▸ Goal:
Write out the lines of the records below exactly as they appear, beginning with the line containing "Given: Clear Earliest entry of lineups value" and continuing through the line containing "tap(920, 74)". Omit the pictures from your copy.

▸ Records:
----------------
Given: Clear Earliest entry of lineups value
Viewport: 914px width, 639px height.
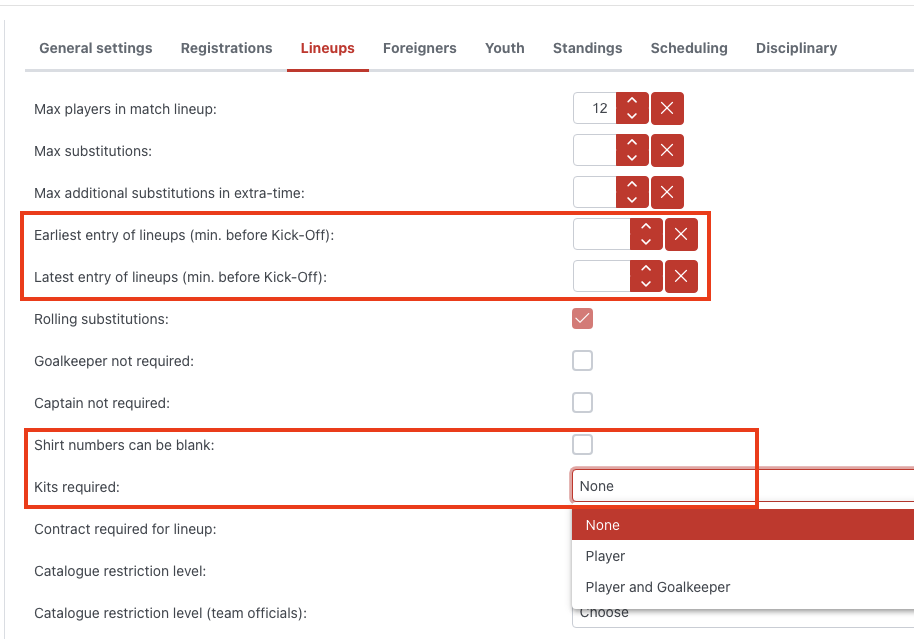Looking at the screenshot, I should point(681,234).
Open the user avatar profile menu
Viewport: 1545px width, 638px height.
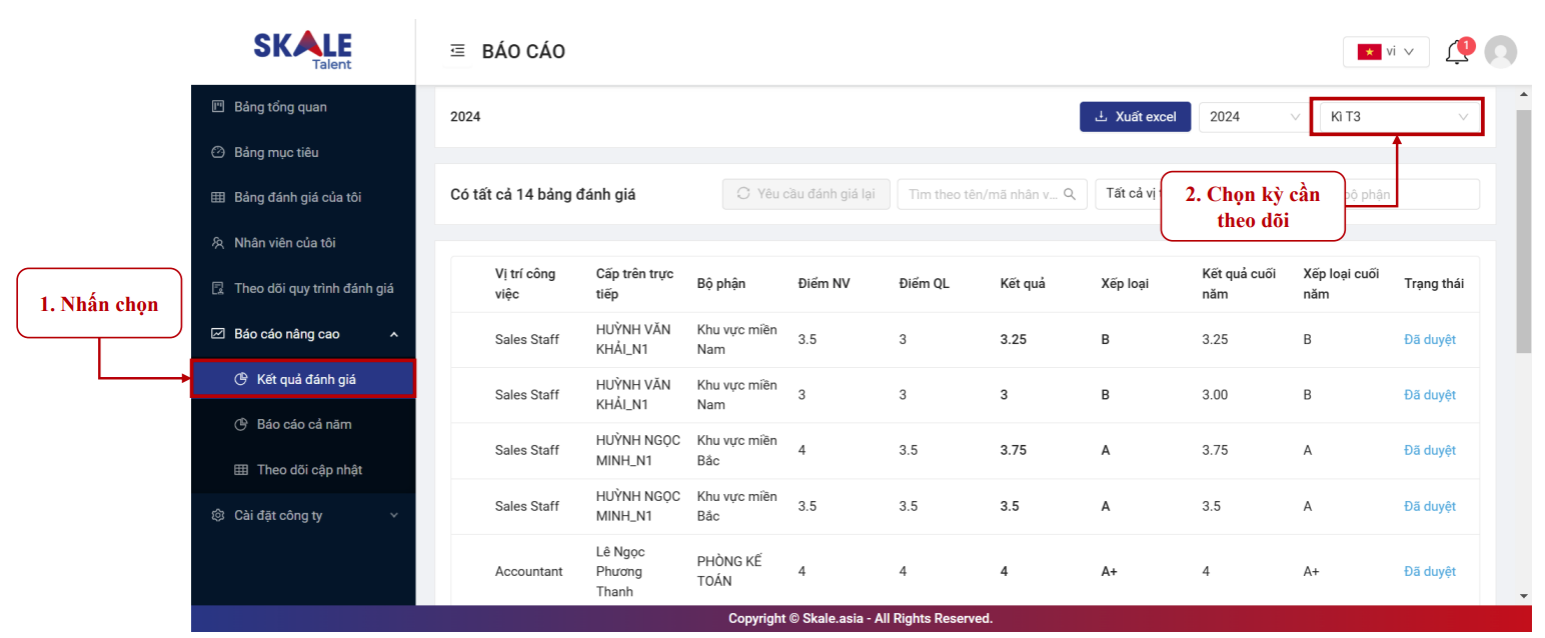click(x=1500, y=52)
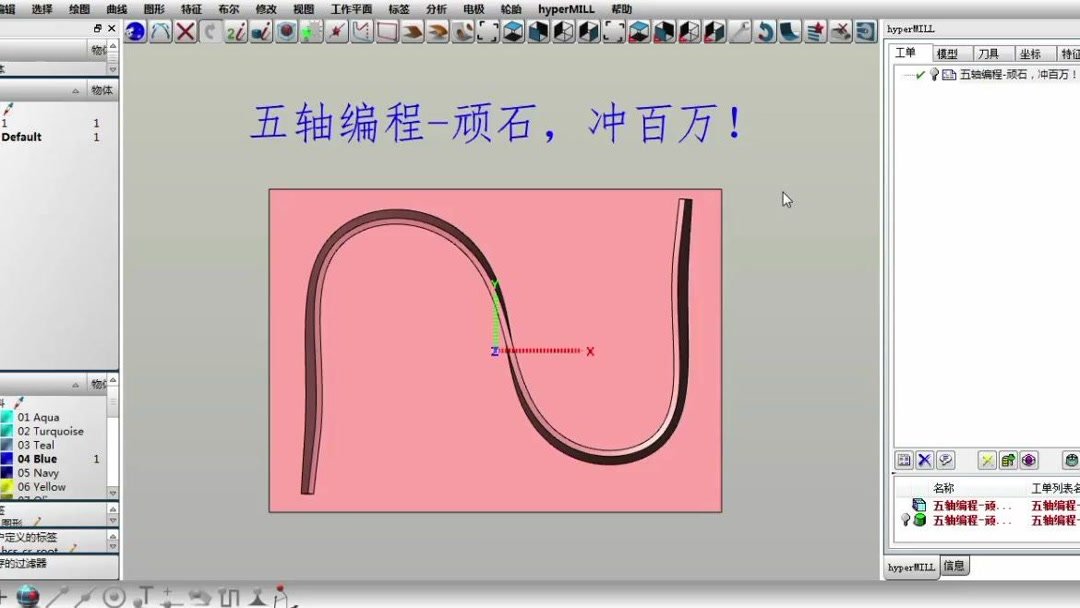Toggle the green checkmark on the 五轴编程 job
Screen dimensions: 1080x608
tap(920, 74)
----------------
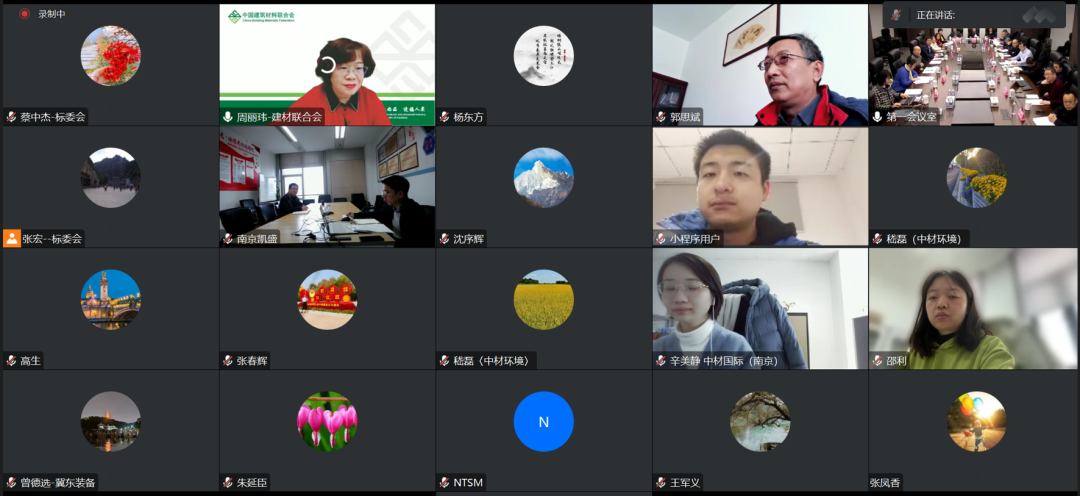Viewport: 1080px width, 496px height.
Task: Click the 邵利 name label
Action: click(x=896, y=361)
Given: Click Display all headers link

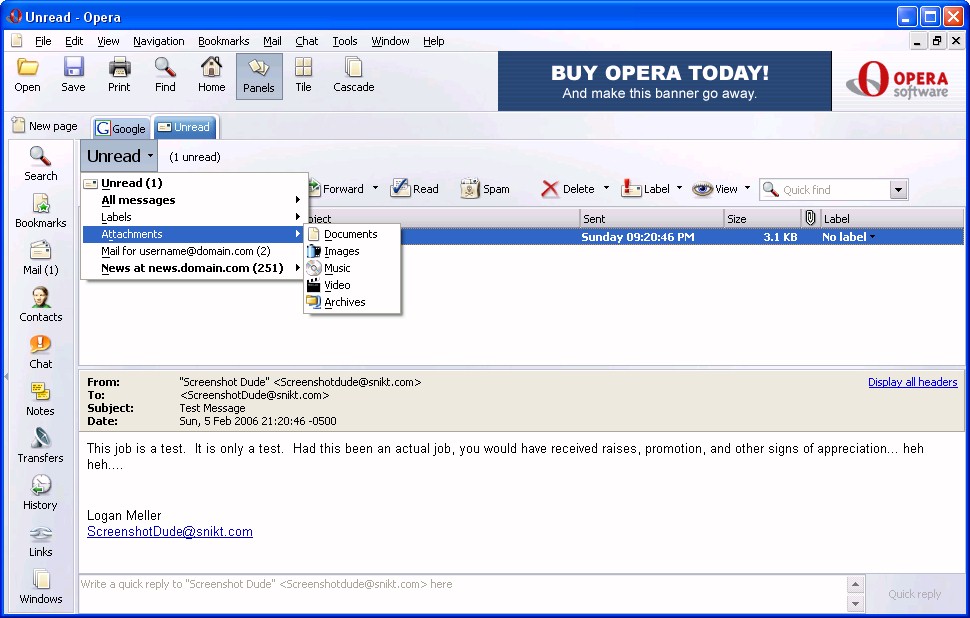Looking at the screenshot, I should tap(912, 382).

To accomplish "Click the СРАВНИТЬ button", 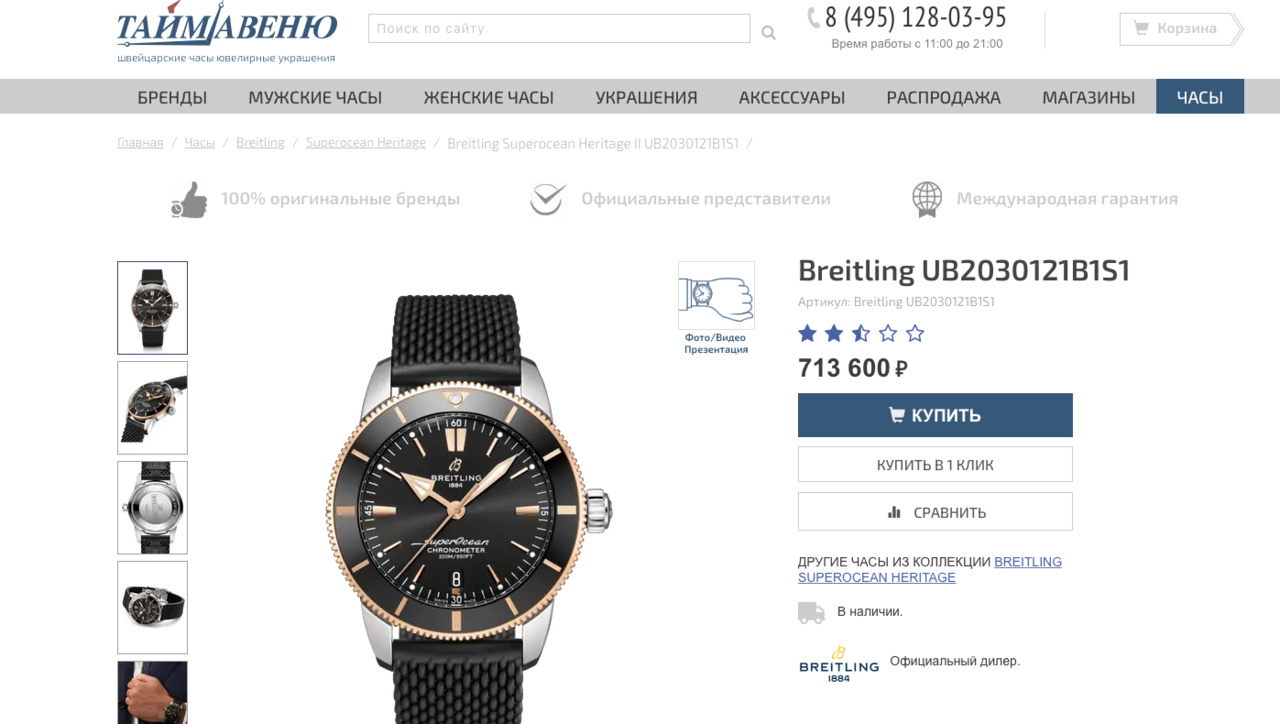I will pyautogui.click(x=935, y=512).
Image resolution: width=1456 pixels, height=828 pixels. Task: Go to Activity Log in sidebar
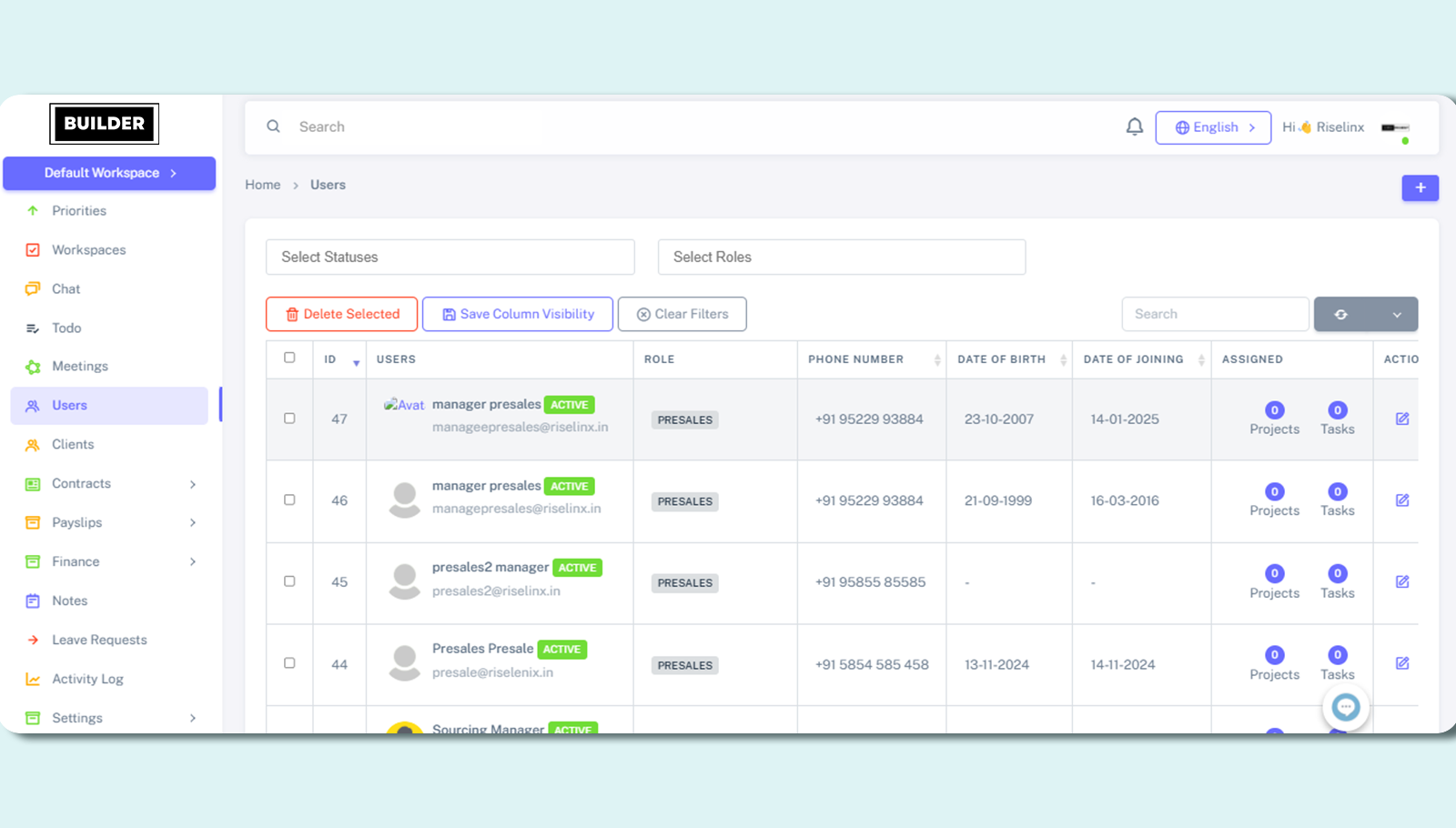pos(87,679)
----------------
▸ Exercise output:
Given: Clear Earliest entry of lineups value
Viewport: 914px width, 639px height.
Looking at the screenshot, I should point(681,234).
Open the user avatar profile menu
Viewport: 1545px width, 638px height.
click(x=1500, y=52)
Toggle the green checkmark on the 五轴编程 job
Screen dimensions: 1080x608
tap(920, 74)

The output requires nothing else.